# About this exercise
Reproduce exactly, and only, the lines below from the one containing "Click the Remove Columns icon" through the one containing "Image resolution: width=1294".

# Data provided
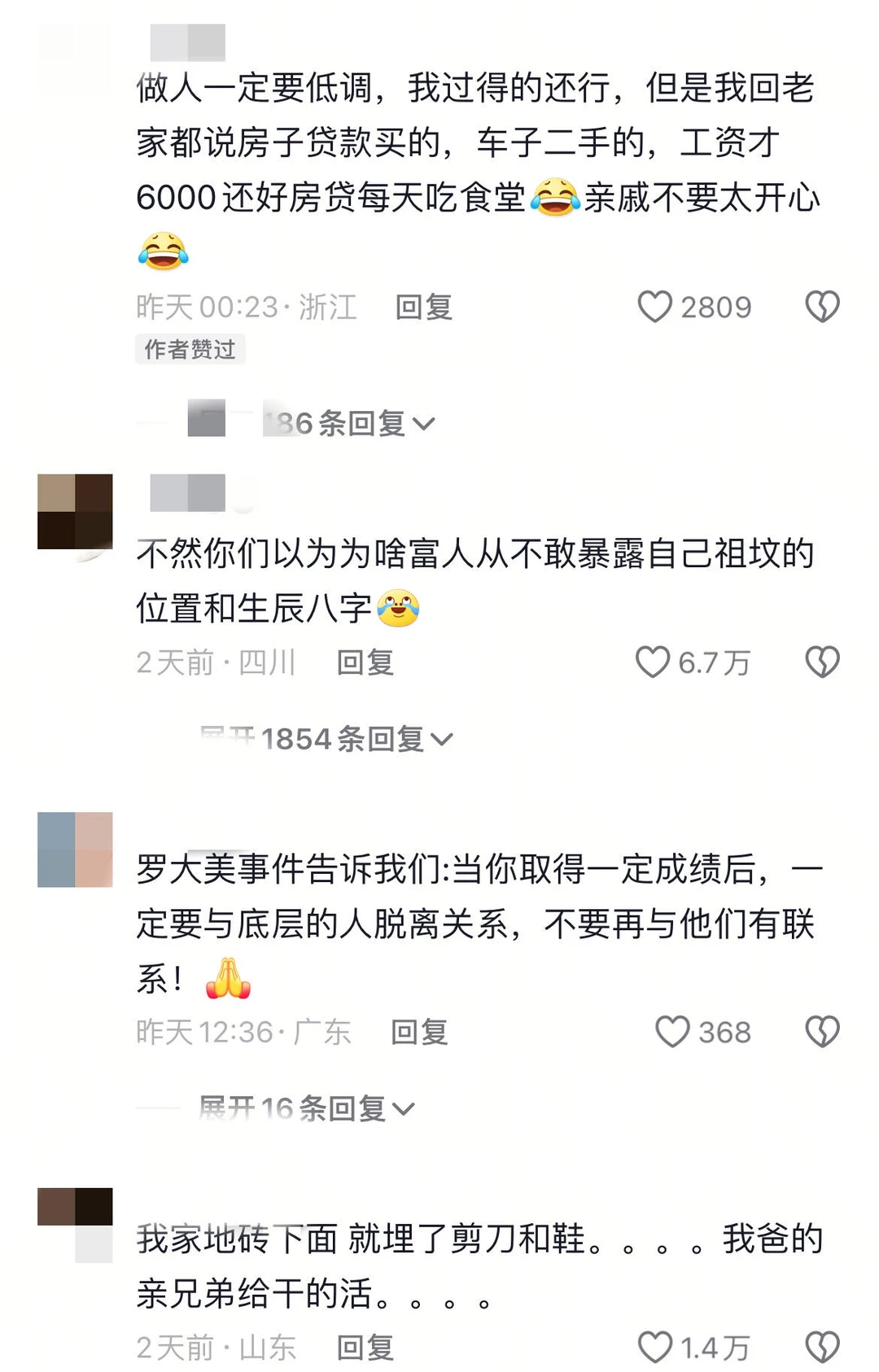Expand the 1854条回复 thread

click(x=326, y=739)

...

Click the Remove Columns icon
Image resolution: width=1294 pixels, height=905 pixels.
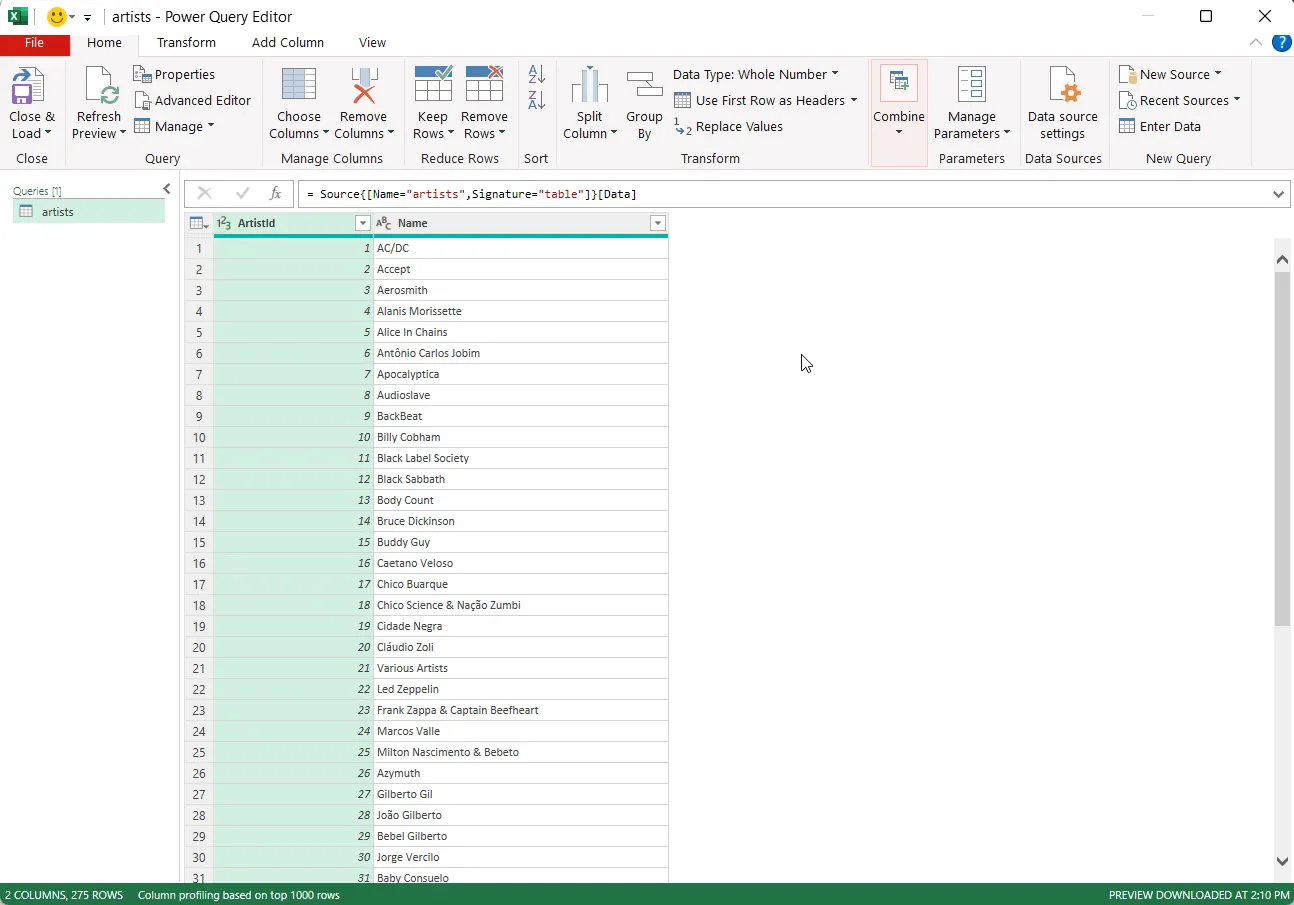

---

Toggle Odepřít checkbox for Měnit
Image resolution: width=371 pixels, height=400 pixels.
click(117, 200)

# Output
Click the Remove Columns icon
Image resolution: width=1294 pixels, height=905 pixels.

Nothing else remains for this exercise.